IHT2 Summit in SeattleThe conference featured speakers from across major healthcare organizations. Mayo Clinic CIO Chris Ross gave the final keynote which summarized many themes of the conference and provided direction for the future. He described Mayo’s tradition of using industrial and process engineering to deliver on Mayo’s promise of team-based integrated care. Viewed through this lens, imperatives to integrate EMRs, adopt ICD-10 and attest to Meaningful Use became opportunities that aided the business, and enhanced patient care. However, he was clear that while these projects were necessary, they were not sufficient by themselves to achieve Mayo’s vision. He went on to describe projects underway to optimize the workflow for their clinicians, in one instance reducing the amount of time doctors spent using IT tools from 30 minutes to 5 minutes per patient. He also described the vision of having hundreds-of-millions of lives under Mayo’s care, and the patient-centric model that they were following to achieve this. This included projects like delivering the Mayo app deeply integrated with Apple’s HealthKit technology.

Ross also asked his peers to consider the move to electronic records keeping to be a move to digitizing the healthcare industry to keep pace with the innovation available in other industries instead of a regulatory requirement. He envisions a system where a unified data platform provides digital care and knowledge management and recording keeping is a by-product of that system.
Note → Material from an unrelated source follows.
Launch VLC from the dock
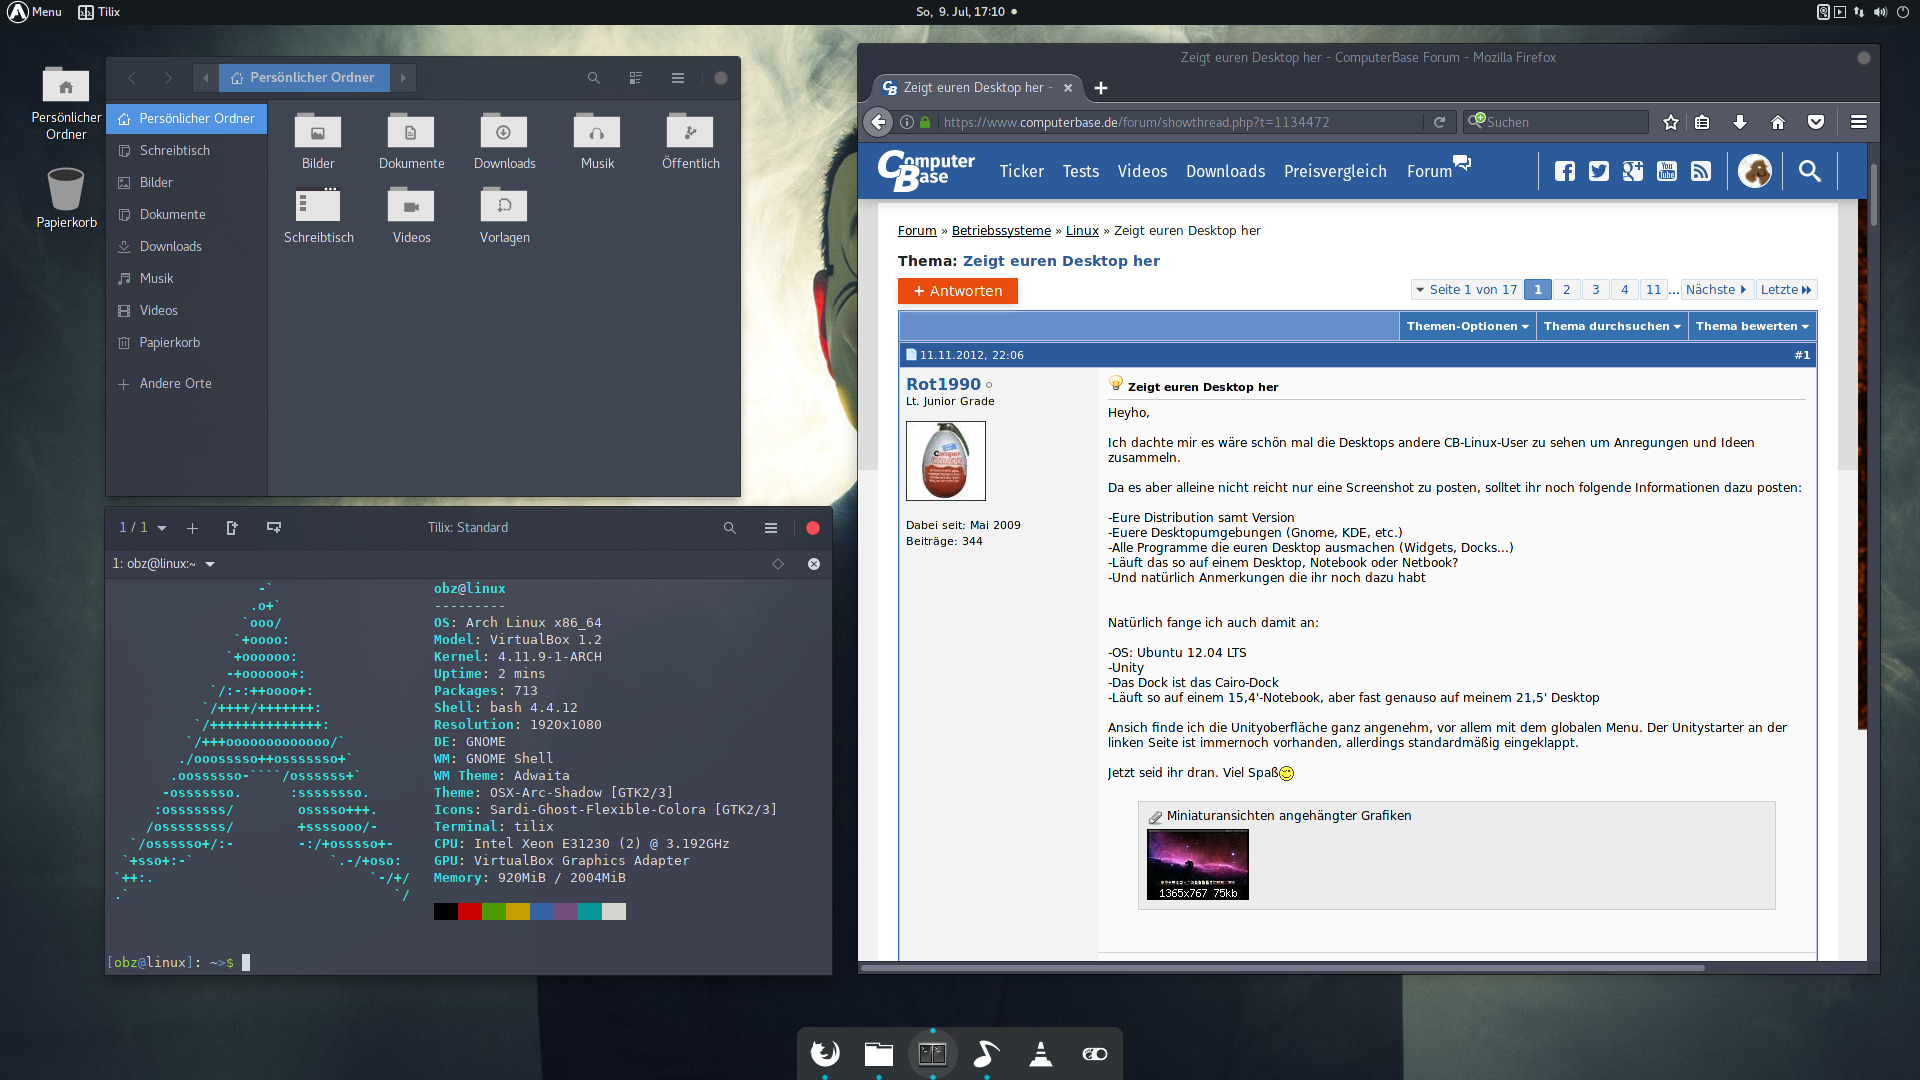This screenshot has height=1080, width=1920. coord(1040,1053)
Focusing on the right strategy was also a theme in a talk by Dr. Nick Wolter of the Billings Clinic. Wolter described a 1993 merger with Deaconess that nearly bankrupted the organization. The merger was focused on regulatory and process integration while ignoring the vision for the new organization. In 1997, with financial losses posted, they hired turnaround experts who focused on physician leadership development. By 2005 they had established a vision to be best in the nation for patient safety, quality, and service. In 2010 Billings Clinic added value to their mandate and are looking closely at ACO metrics to make sure they are delivering on these promises.

Throughout the two-day conference, panelists called out EMRs as a significant driver of physician dissatisfaction. While meaningful use requirements have increased the focus on moving to electronic records, in many cases this is apparently happening without a vision that leverages these transformations to improve physician efficacy and patient care, which is unfortunate as these two areas if provided with appropriate electronic tools could see some of the biggest benefits.

Although there is was definitely a dissatisfaction expressed with the current state of health IT, it was promising to see shifts towards tools that are more focused on provider workflow and patient engagement. Even more promising was the general understanding at this conference that digital healthcare can and should be better delivered. At Wellpepper we’re excited to support this shift to a patient- and value-centered system.